It’s been five years since the day I said goodbye to David, so I commemorated the date by hitting the road to visit with people close to him and remember him in all the good ways.
I drove back to Pennsylvania last night with the faint hope that I could do it all in one shot. I was feeling very ragged and a little uncertain about how the car would perform this time in the bitter cold, a month out from the repairs. It is one thing to break down in the summertime, it’s another matter entirely to wait for roadside assistance in the middle of the night along a toll highway in winter. That’s when I realized I’d forgotten to replace my automobile association membership card. Uh oh — is that tempting fate?
But the trip was thankfully uneventful, extended from six to eleven hours because I stopped to sleep through a snow squall and ended up staying there for five hours. I woke up at 2am, saw snowplows, and went back to sleep until nearly 4:30am. Once I left that service plaza, there wasn’t a bit of snow to be found and it was relatively smooth sailing.
Needless to say, I had a lot of time to analyze my thoughts about the past five years and take crappy cameraphone pictures of the pink dawn while driving south. I brought my DSLR, but have barely had time to use it.
In some ways five years ago feels like yesterday, in other ways the person I had been is very distant from my recollection. It’s probably my mind’s way of dealing with the stress from five years ago. We’d been married barely two and a half months. The unfairness of it all was unbearable, and I was inconsolable. When USCIS sent the letter to my immigration lawyer telling me I was now an illegal alien and threatened to deport me if I did not leave by early March, I thought life couldn’t get any worse… but it did, with more setbacks than I could imagine. But it also got better, after failed attempts at therapy and lots of self-therapy.

⁂

## Try it
Reproduce the complete five-year anniversary reflection above, word for word.

Stored items:
⁂

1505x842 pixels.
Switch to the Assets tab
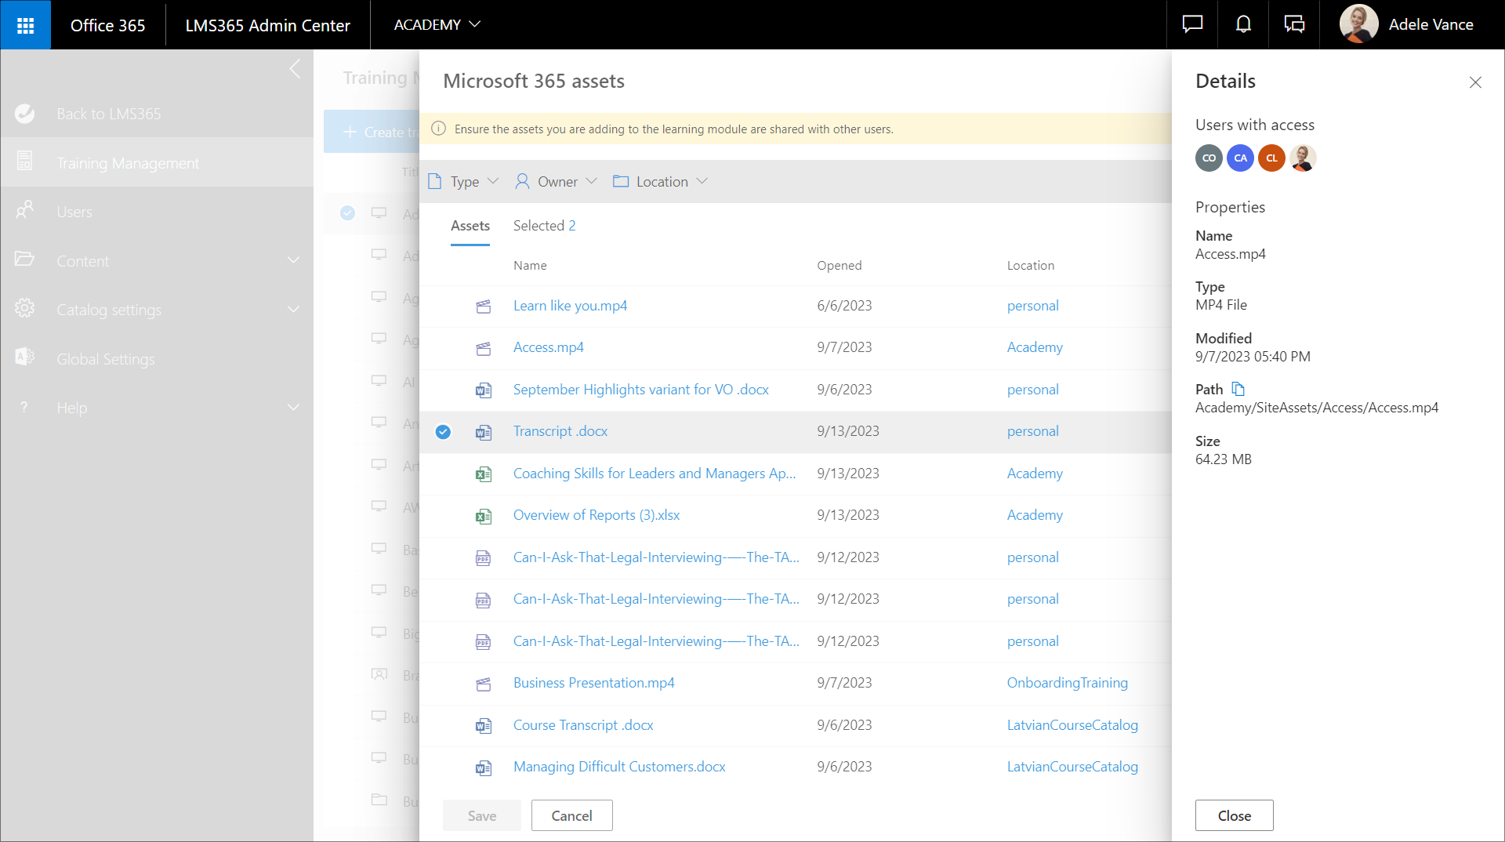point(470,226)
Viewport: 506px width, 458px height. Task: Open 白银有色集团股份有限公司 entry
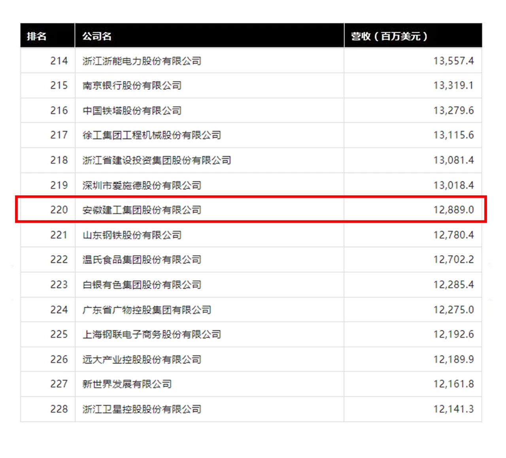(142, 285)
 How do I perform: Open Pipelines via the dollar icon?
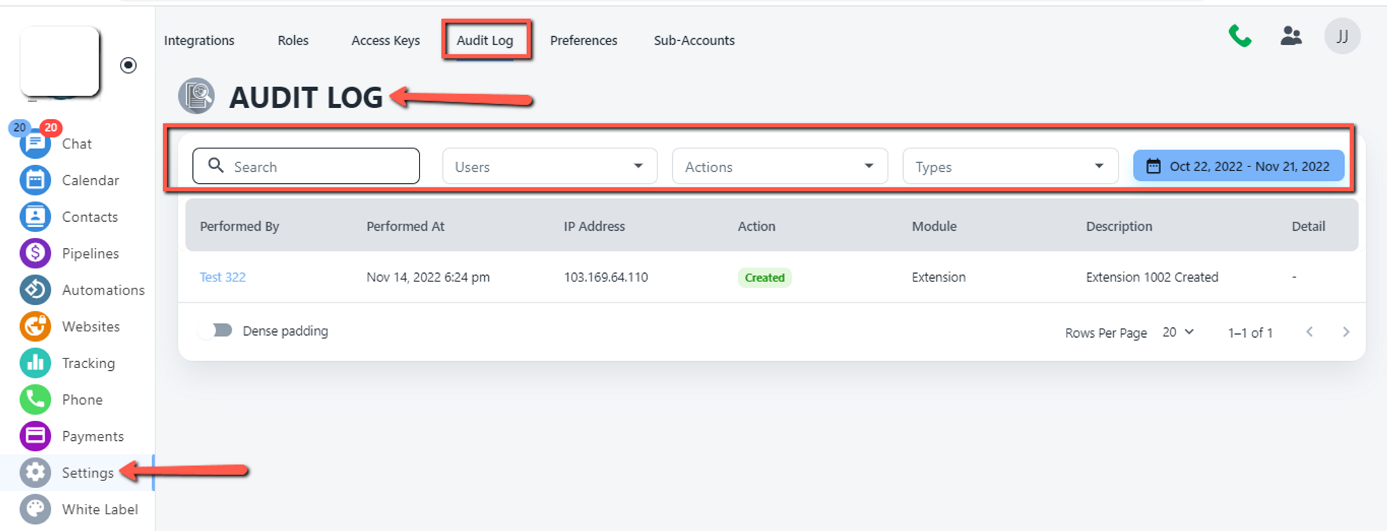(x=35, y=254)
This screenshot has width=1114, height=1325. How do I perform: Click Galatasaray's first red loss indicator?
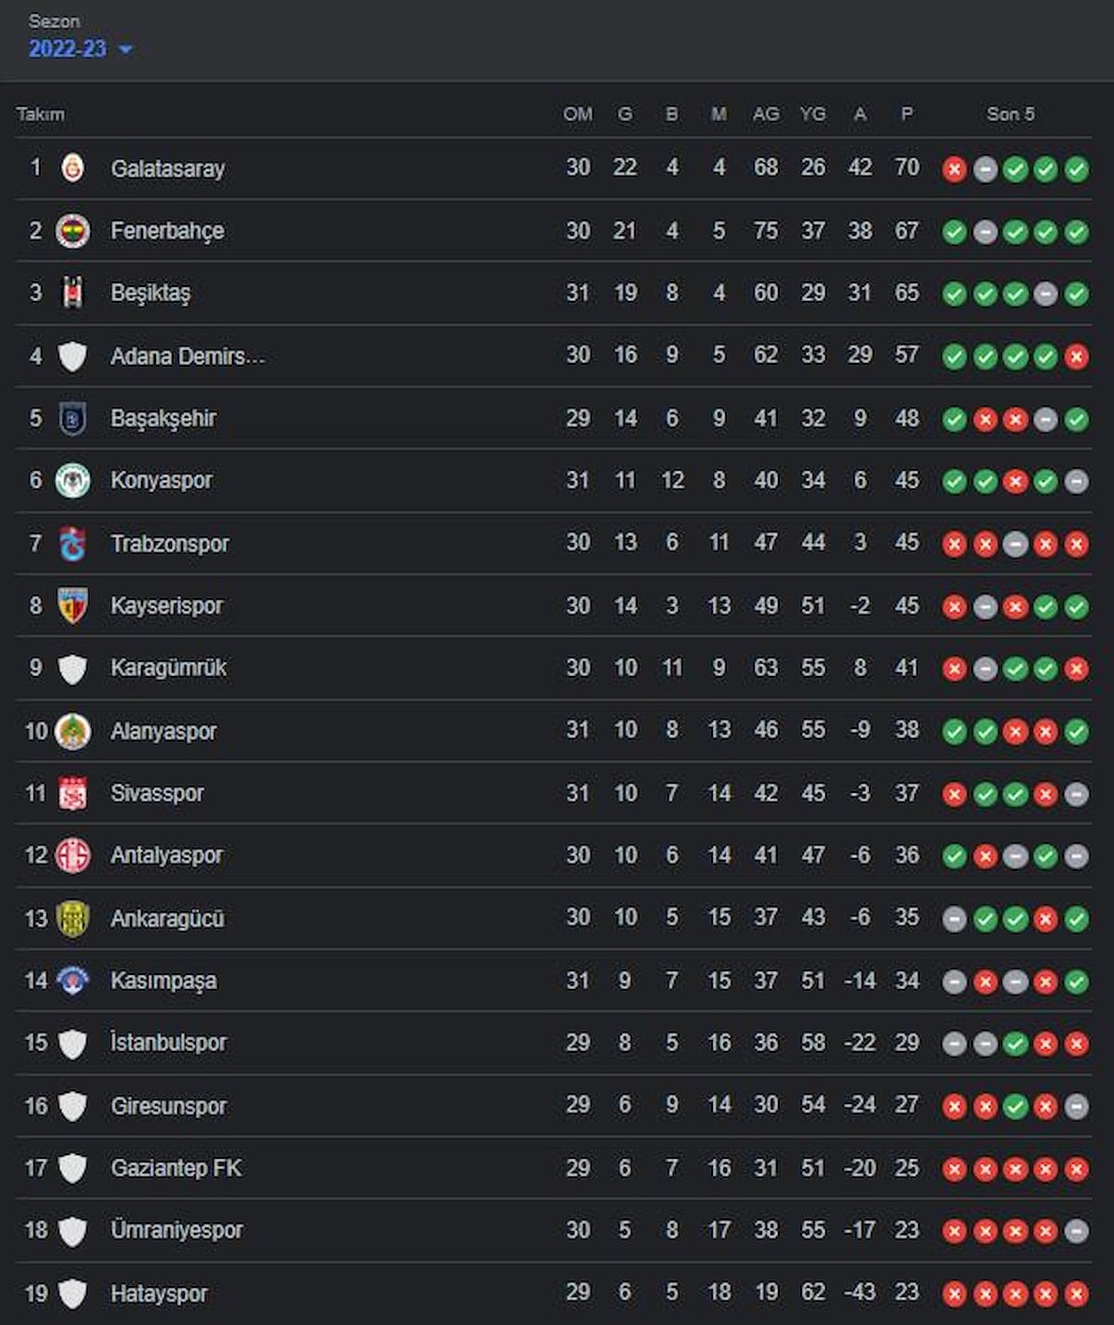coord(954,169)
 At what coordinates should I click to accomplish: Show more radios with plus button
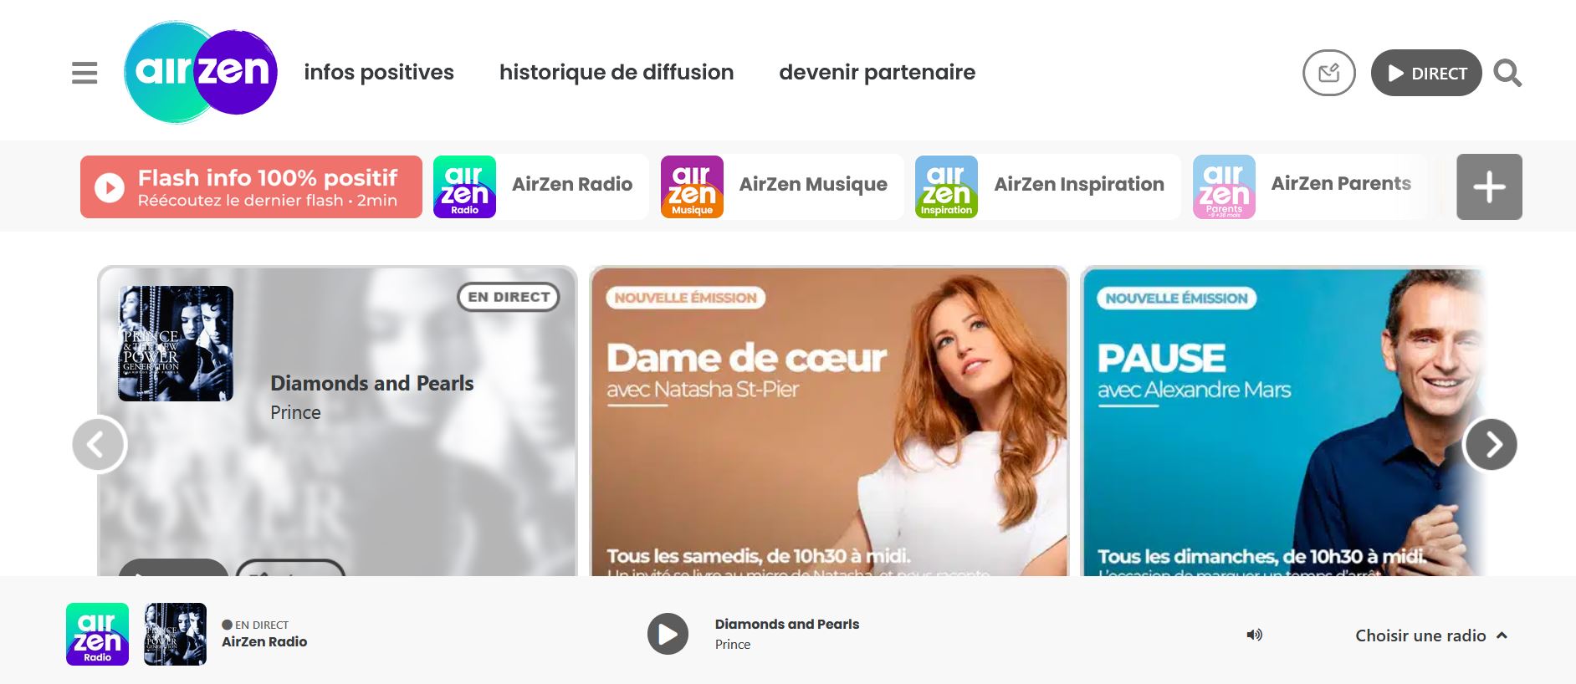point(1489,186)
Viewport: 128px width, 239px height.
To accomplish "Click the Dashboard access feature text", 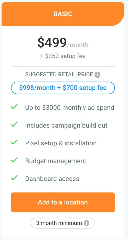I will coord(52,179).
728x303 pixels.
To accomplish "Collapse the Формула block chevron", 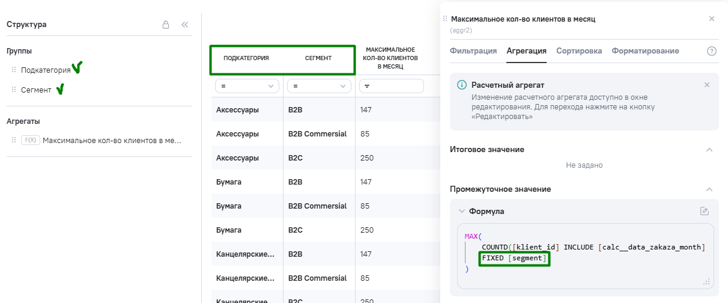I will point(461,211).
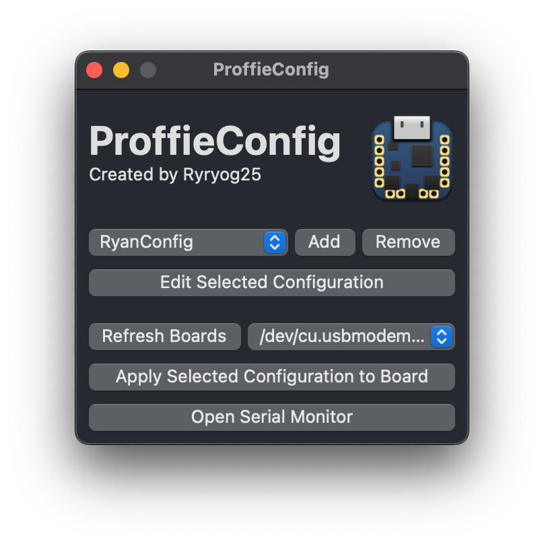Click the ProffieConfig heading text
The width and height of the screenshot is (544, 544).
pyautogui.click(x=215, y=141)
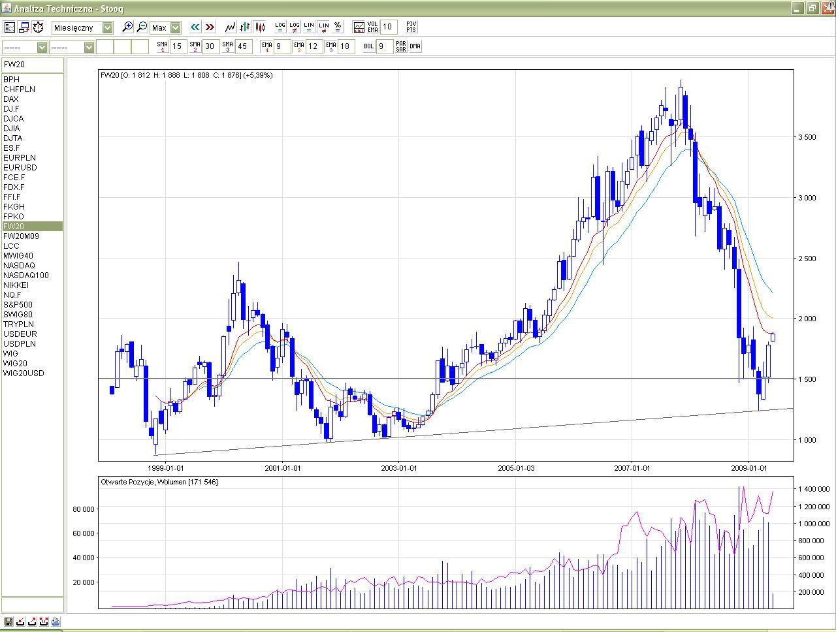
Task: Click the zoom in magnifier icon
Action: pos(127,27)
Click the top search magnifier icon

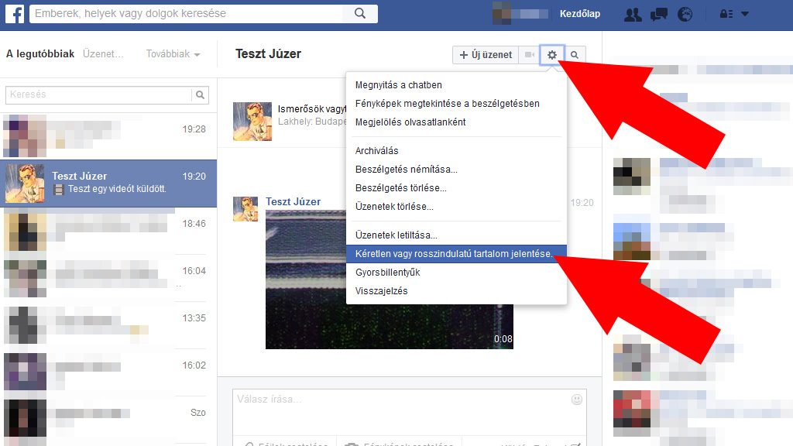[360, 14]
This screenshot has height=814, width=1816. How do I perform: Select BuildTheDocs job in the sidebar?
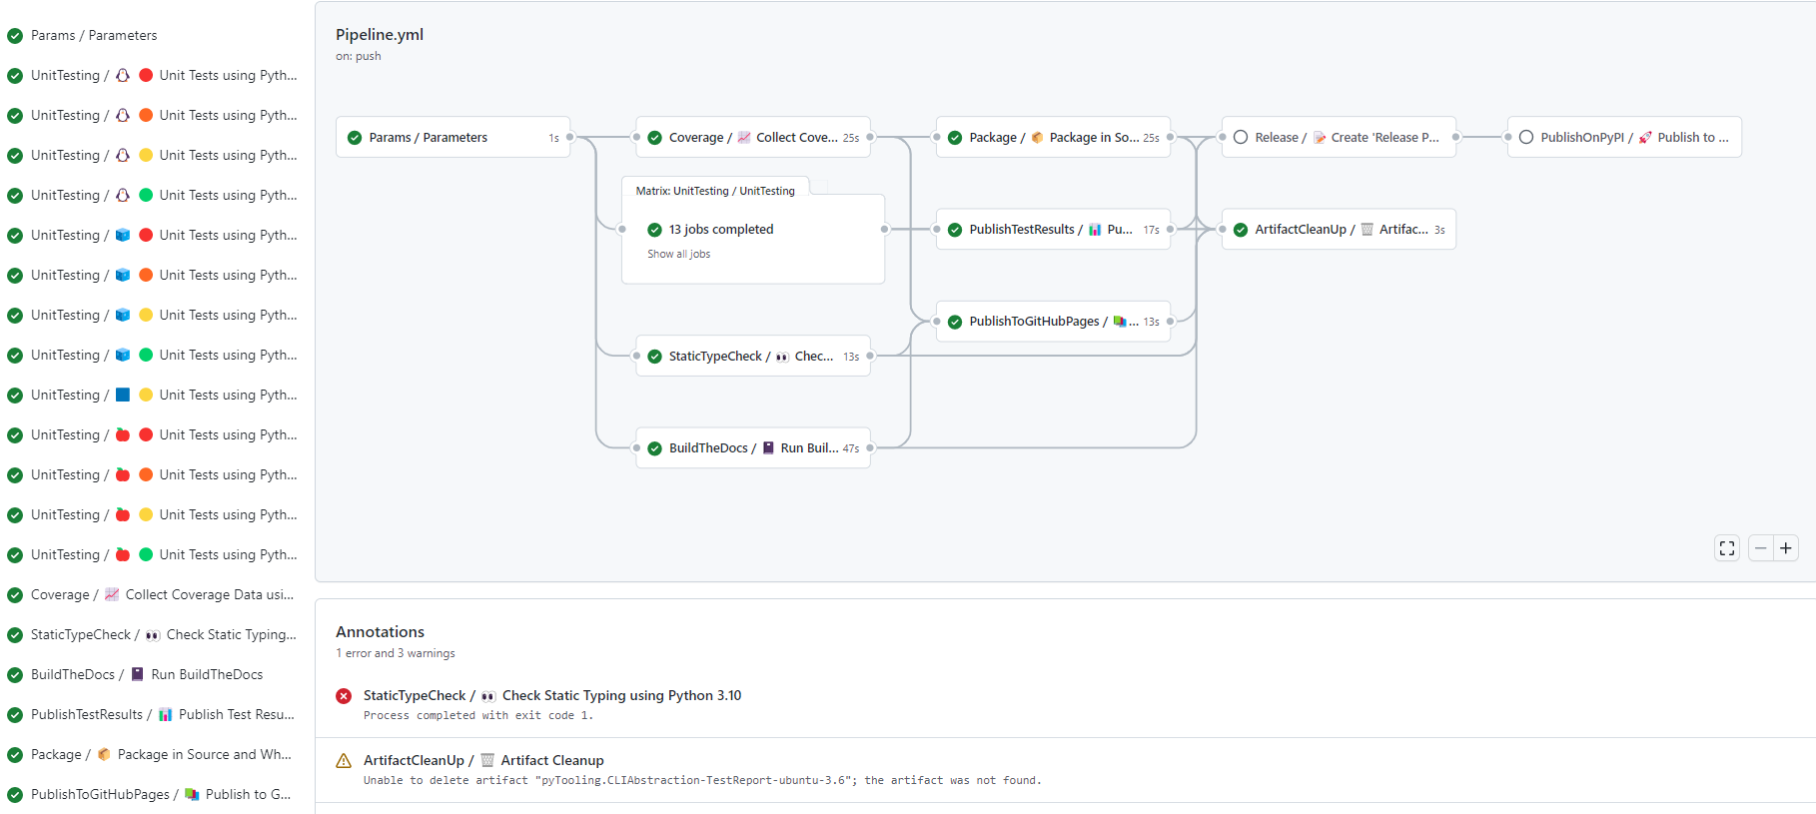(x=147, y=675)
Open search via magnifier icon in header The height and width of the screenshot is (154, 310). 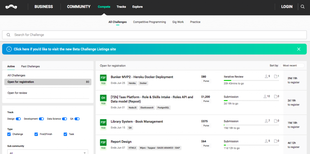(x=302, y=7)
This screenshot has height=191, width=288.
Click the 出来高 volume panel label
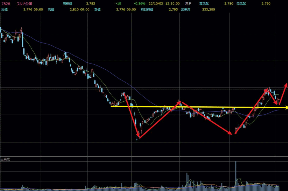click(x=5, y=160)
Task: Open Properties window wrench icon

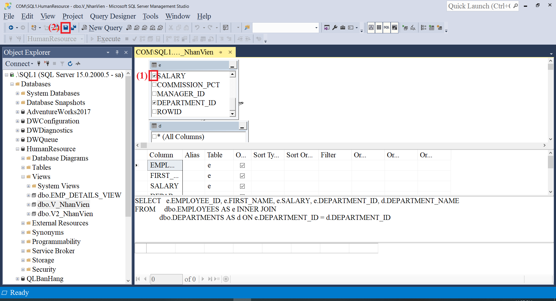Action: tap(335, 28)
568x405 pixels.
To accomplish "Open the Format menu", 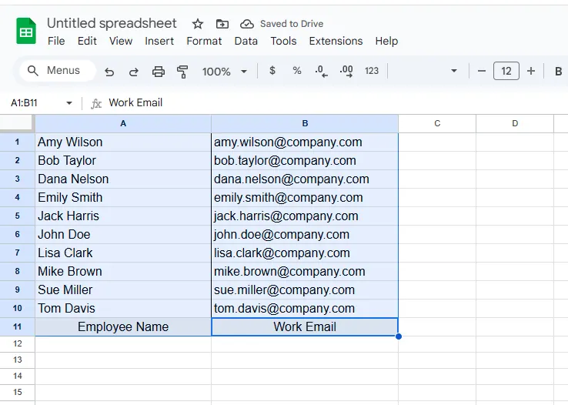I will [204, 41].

⁂

## Exercise result
It’s been five years since the day I said goodbye to David, so I commemorated the date by hitting the road to visit with people close to him and remember him in all the good ways.
I drove back to Pennsylvania last night with the faint hope that I could do it all in one shot. I was feeling very ragged and a little uncertain about how the car would perform this time in the bitter cold, a month out from the repairs. It is one thing to break down in the summertime, it’s another matter entirely to wait for roadside assistance in the middle of the night along a toll highway in winter. That’s when I realized I’d forgotten to replace my automobile association membership card. Uh oh — is that tempting fate?
But the trip was thankfully uneventful, extended from six to eleven hours because I stopped to sleep through a snow squall and ended up staying there for five hours. I woke up at 2am, saw snowplows, and went back to sleep until nearly 4:30am. Once I left that service plaza, there wasn’t a bit of snow to be found and it was relatively smooth sailing.
Needless to say, I had a lot of time to analyze my thoughts about the past five years and take crappy cameraphone pictures of the pink dawn while driving south. I brought my DSLR, but have barely had time to use it.
In some ways five years ago feels like yesterday, in other ways the person I had been is very distant from my recollection. It’s probably my mind’s way of dealing with the stress from five years ago. We’d been married barely two and a half months. The unfairness of it all was unbearable, and I was inconsolable. When USCIS sent the letter to my immigration lawyer telling me I was now an illegal alien and threatened to deport me if I did not leave by early March, I thought life couldn’t get any worse… but it did, with more setbacks than I could imagine. But it also got better, after failed attempts at therapy and lots of self-therapy.